**WHAT THIS TASK INVOLVES**
Retype the full set of data, character for character.

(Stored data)
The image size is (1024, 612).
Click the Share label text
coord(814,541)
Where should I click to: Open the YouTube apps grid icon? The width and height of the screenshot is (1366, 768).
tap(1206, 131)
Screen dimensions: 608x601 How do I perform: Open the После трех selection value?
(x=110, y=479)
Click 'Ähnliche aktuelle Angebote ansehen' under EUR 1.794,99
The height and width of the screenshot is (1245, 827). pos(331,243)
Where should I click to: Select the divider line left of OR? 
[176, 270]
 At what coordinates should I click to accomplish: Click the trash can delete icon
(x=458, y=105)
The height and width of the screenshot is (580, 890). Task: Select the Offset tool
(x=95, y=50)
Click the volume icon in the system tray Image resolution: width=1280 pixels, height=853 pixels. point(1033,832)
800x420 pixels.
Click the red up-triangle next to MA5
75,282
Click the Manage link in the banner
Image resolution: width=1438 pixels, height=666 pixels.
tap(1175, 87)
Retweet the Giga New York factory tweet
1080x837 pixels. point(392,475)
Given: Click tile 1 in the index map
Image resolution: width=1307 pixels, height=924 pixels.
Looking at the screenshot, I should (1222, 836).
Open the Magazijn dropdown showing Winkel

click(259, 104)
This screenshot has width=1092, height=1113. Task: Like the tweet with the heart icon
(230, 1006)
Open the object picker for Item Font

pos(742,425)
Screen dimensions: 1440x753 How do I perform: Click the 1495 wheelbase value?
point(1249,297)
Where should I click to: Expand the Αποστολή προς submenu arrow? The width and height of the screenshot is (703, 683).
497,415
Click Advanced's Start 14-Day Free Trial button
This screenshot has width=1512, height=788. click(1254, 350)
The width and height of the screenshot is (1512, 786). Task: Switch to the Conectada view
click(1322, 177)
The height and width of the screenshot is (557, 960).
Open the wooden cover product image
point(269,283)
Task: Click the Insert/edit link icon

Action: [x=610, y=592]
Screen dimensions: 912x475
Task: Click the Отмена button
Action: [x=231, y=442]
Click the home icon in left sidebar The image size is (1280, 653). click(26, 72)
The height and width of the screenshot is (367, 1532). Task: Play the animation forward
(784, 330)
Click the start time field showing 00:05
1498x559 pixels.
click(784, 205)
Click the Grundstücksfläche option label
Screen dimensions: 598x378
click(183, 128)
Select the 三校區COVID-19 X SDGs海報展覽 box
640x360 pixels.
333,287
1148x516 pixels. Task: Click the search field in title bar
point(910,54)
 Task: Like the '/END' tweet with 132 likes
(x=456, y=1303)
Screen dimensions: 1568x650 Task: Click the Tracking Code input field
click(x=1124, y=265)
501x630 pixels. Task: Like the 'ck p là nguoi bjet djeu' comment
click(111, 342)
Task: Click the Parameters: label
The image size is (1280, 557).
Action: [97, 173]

**RESULT OF THIS EXERCISE**
The image size is (1024, 612).
Click the Share label text
coord(814,541)
Where should I click to: Open the YouTube apps grid icon? The width and height of the screenshot is (1366, 768).
tap(1206, 131)
Screen dimensions: 608x601 How do I perform: Open the После трех selection value?
(x=110, y=479)
Click 'Ähnliche aktuelle Angebote ansehen' under EUR 1.794,99
The height and width of the screenshot is (1245, 827). pos(331,243)
Where should I click to: Select the divider line left of OR? 
[176, 270]
 At what coordinates should I click to accomplish: Click the trash can delete icon
(x=458, y=105)
The height and width of the screenshot is (580, 890). Task: Select the Offset tool
(x=95, y=50)
Click the volume icon in the system tray Image resolution: width=1280 pixels, height=853 pixels. point(1033,832)
800x420 pixels.
Click the red up-triangle next to MA5
75,282
Click the Manage link in the banner
Image resolution: width=1438 pixels, height=666 pixels.
tap(1175, 87)
Retweet the Giga New York factory tweet
1080x837 pixels. point(392,475)
Given: Click tile 1 in the index map
Image resolution: width=1307 pixels, height=924 pixels.
Looking at the screenshot, I should (1222, 836).
Open the Magazijn dropdown showing Winkel

click(259, 104)
This screenshot has width=1092, height=1113. Task: Like the tweet with the heart icon
(230, 1006)
Open the object picker for Item Font

pos(742,425)
Screen dimensions: 1440x753 How do I perform: Click the 1495 wheelbase value?
point(1249,297)
Where should I click to: Expand the Αποστολή προς submenu arrow? The width and height of the screenshot is (703, 683).
497,415
Click Advanced's Start 14-Day Free Trial button
This screenshot has width=1512, height=788. click(1254, 350)
The width and height of the screenshot is (1512, 786). Task: Switch to the Conectada view
click(1322, 177)
The height and width of the screenshot is (557, 960).
Open the wooden cover product image
point(269,283)
Task: Click the Insert/edit link icon

Action: [x=610, y=592]
Screen dimensions: 912x475
Task: Click the Отмена button
Action: [x=231, y=442]
Click the home icon in left sidebar The image size is (1280, 653). click(26, 72)
The height and width of the screenshot is (367, 1532). Task: Play the animation forward
(784, 330)
Click the start time field showing 00:05
1498x559 pixels.
click(784, 205)
Click the Grundstücksfläche option label
Screen dimensions: 598x378
click(183, 128)
Select the 三校區COVID-19 X SDGs海報展覽 box
640x360 pixels.
333,287
1148x516 pixels. Task: Click the search field in title bar
point(910,54)
 Task: Like the '/END' tweet with 132 likes
(x=456, y=1303)
Screen dimensions: 1568x650 Task: Click the Tracking Code input field
click(x=1124, y=265)
501x630 pixels. Task: Like the 'ck p là nguoi bjet djeu' comment
click(111, 342)
Task: Click the Parameters: label
The image size is (1280, 557).
Action: [97, 173]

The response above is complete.